EXERCISE: Copy every one of the rows below word for word, leaving out the pictures.

DATA SHOWN:
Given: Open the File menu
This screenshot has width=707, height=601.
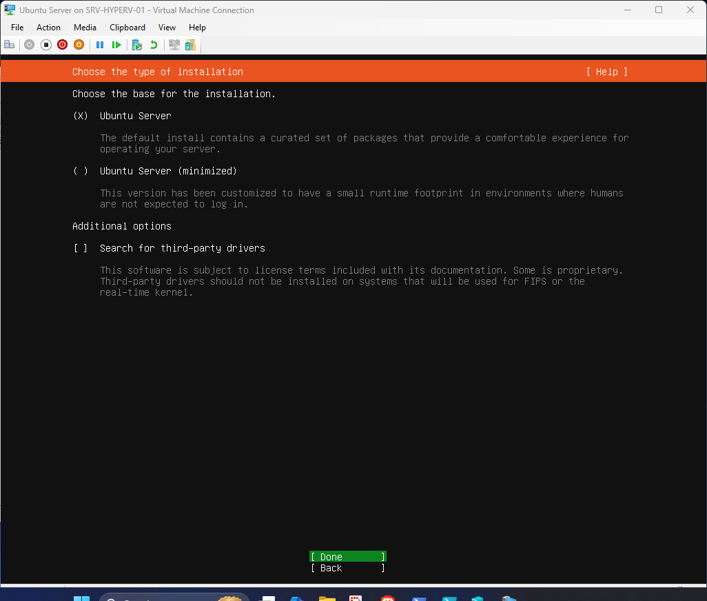Looking at the screenshot, I should pyautogui.click(x=17, y=28).
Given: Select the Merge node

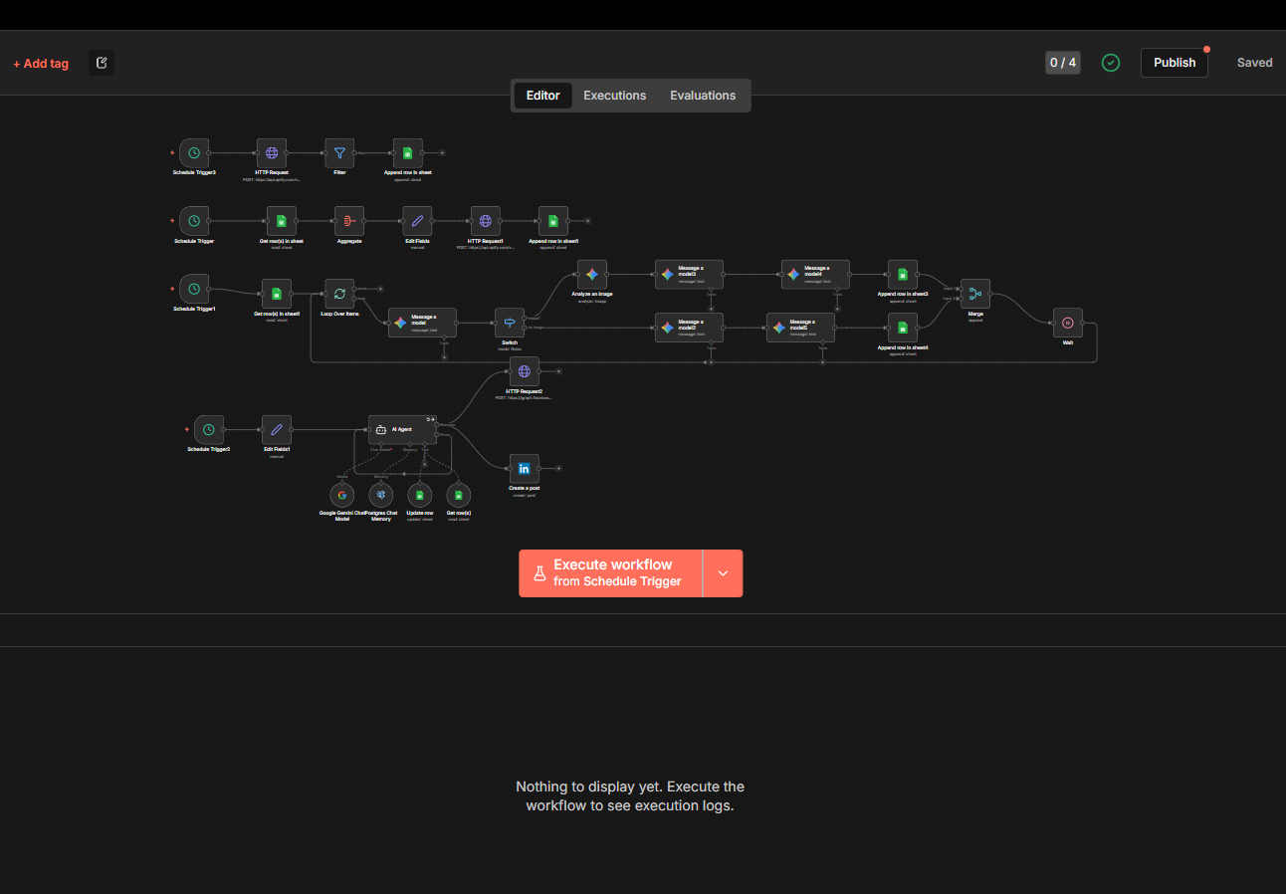Looking at the screenshot, I should point(975,294).
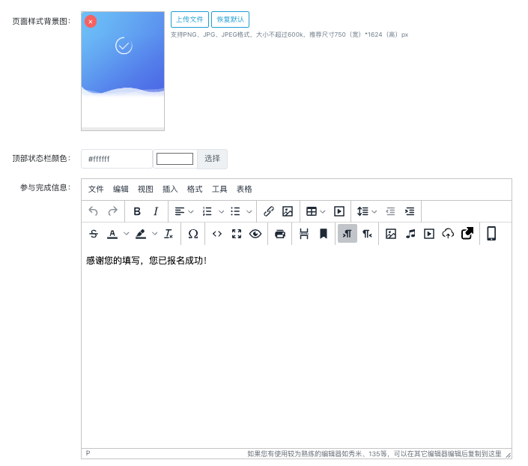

OUTPUT:
Given: Open the File menu
This screenshot has width=707, height=601.
Looking at the screenshot, I should pyautogui.click(x=17, y=28).
Given: Select the Merge node

Looking at the screenshot, I should point(975,294).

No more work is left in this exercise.